LONG POND, Pa., (July 29, 2001) - With temperatures feeling less like a sweltering summer day and more like a cool autumn afternoon at Pocono Raceway Sunday, round number 20 of the 36-race NASCAR Winston Cup Series schedule presented competitors with a climate vastly different from the heat and humidity normally associated with their July stop in the Pocono Mountains.
"We knew the weather was going to be bad today - knew it was going to be overcast and cooler than yesterday," said Home Depot Pontiac driver Tony Stewart following his third-place finish in the Pennsylvania 500.
Knowing the elements they were up against, Tony Stewart and the #20 Home Depot Racing Team set out to conquer not only Mother Nature, but also the 43-car field.
Stewart began his 500-mile run in 13th, and loomed in the middle of the pack for the first 100 laps. Working hard all the way, Stewart surged past fading pole sitter Todd Bodine on lap 91 and worked the #22 Dodge of Ward Burton out of the top-10 on lap 113.
When mingling in the top-10 became old, Stewart set his sights for the top-five. Knowing he had stronger lap times than the leaders, Stewart began to run down the eighth, seventh and sixth-place cars. At lap 127, Stewart began stalking the cars of Dale Jarrett, Mark Martin and Bill Elliott, while Joe Gibbs Racing teammate Bobby Labonte was holding strong at fifth, within striking distance of the lead.
Caution went out on lap 157, courtesy of an accident by the #88 car of Dale Jarrett, which sent the leaders onto pit road. Stewart crew chief Greg Zipadelli opted to go for a splash of fuel and no tires, which proved to be the right move. The #20 machine emerged fourth at the restart trailing the cars of Johnny Benson, Dale Earnhardt Jr. and Elliott.
"It didn't really matter to me when the cautions came out," said Stewart. "It was tight for us on fuel just like it was for everyone else. On both of those yellows they told me to conserve as much fuel as possible. That was the only thing about those two cautions that was anything different than any other point in the race - just a matter of trying to save fuel. The rest was business as usual."
By lap 190, Stewart was fixed at third and watched as teammate Labonte caught Earnhardt Jr. for the lead and, eventually, the checkered flag.

══════════

• [Task to carry out]: In the Pocono race report, what refueling call did Stewart's crew chief make during the lap 157 caution? The lines that follow are not needed here.

══════════

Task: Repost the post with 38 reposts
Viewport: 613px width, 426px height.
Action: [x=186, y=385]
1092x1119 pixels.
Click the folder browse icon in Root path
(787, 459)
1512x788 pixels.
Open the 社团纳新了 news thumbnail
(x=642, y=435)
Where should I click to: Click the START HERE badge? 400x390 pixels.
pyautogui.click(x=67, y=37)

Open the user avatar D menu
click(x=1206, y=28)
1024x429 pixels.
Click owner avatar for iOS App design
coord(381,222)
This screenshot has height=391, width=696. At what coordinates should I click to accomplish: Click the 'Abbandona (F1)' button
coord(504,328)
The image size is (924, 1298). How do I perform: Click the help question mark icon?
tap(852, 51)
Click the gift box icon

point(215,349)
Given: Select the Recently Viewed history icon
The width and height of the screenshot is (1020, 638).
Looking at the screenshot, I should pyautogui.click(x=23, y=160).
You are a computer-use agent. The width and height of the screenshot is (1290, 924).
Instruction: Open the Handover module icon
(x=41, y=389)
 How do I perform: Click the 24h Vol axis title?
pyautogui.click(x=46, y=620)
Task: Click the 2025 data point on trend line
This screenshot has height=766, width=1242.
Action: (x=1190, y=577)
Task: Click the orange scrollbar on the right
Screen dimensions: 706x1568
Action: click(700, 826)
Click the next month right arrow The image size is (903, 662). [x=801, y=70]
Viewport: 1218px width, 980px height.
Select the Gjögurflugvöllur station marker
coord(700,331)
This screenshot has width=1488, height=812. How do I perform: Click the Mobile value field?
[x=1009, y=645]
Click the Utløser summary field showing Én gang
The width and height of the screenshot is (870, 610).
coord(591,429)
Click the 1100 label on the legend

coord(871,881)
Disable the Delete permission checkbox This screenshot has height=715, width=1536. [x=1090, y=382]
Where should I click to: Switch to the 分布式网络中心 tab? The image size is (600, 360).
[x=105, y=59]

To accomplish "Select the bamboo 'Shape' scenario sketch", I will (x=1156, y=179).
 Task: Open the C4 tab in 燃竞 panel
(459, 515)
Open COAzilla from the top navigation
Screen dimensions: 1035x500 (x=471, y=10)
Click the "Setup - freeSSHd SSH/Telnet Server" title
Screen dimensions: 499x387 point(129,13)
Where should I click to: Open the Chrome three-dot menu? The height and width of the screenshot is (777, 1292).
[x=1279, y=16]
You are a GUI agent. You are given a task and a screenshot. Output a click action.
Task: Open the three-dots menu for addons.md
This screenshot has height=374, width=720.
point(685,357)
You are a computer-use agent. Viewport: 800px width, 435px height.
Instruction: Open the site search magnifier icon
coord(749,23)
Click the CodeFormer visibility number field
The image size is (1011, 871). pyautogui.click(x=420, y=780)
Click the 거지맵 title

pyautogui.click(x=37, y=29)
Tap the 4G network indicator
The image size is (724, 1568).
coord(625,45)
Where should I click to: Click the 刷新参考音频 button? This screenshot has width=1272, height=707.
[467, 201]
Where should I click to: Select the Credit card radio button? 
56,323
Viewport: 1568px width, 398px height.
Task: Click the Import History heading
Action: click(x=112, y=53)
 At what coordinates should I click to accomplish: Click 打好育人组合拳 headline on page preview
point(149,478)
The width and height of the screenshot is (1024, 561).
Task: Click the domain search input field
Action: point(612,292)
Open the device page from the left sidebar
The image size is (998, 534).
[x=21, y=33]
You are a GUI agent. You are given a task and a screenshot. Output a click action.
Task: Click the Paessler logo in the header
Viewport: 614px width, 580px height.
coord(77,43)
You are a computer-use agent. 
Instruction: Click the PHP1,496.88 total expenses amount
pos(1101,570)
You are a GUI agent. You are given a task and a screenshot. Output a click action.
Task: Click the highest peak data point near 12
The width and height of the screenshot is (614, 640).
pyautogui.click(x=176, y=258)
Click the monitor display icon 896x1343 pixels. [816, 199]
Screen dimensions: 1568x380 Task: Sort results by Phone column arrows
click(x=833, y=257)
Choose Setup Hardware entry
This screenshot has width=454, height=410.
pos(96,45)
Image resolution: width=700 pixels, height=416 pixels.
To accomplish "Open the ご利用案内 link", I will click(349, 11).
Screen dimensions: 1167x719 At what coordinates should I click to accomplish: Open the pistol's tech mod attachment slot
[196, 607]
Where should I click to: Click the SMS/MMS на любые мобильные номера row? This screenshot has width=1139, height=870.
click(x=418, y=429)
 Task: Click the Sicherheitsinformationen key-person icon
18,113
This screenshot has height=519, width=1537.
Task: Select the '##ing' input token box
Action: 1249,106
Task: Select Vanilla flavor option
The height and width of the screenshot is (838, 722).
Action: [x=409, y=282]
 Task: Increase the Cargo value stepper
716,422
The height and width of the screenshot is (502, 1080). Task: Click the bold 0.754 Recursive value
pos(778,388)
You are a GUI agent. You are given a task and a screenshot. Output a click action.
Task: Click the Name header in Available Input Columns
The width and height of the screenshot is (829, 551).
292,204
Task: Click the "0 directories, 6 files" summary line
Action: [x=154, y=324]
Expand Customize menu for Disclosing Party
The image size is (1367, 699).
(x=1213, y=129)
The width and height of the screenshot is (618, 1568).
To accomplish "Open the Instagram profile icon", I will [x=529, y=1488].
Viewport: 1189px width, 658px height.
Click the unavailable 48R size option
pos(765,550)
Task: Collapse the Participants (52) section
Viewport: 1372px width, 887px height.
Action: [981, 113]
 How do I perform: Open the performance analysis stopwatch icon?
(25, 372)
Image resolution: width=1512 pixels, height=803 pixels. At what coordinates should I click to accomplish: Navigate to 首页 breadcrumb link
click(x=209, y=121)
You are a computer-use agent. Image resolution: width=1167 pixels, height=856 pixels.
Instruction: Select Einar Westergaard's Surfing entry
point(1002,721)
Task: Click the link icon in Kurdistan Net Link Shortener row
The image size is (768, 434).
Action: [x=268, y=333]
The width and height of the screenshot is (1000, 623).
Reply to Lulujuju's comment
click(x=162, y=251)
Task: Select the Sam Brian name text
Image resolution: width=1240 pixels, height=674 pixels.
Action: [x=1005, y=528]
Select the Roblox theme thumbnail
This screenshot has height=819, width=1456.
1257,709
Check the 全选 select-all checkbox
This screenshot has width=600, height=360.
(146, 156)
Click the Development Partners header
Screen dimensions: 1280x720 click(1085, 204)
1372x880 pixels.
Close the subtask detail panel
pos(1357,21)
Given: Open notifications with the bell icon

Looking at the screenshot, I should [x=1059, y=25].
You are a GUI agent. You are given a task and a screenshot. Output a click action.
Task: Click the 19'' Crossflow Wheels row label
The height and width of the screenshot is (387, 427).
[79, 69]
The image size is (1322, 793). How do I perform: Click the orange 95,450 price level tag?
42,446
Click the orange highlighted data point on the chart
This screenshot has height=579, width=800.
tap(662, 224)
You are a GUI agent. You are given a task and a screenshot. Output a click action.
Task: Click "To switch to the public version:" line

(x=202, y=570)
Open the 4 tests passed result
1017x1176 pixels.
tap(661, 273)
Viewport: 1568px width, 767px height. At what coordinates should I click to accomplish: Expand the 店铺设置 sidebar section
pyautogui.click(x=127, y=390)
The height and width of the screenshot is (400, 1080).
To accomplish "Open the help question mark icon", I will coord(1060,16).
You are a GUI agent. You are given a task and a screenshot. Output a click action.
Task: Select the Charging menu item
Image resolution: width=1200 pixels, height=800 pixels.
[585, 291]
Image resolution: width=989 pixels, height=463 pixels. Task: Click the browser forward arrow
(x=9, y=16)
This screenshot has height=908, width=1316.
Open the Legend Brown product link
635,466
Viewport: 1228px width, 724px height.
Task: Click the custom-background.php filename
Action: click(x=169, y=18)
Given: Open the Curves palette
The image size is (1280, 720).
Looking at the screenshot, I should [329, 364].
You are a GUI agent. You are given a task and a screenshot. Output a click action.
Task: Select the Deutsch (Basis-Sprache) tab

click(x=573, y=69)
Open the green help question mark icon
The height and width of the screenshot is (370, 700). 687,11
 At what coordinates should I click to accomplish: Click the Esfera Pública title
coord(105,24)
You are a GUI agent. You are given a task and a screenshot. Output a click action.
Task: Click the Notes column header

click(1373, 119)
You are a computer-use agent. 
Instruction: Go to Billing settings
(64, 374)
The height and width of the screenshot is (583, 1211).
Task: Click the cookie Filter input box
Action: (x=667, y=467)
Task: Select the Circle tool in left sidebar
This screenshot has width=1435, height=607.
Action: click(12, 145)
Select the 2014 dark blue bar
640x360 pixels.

══════════

• [Output of the exercise]: Greg Zipadelli chose a splash of fuel and no tires.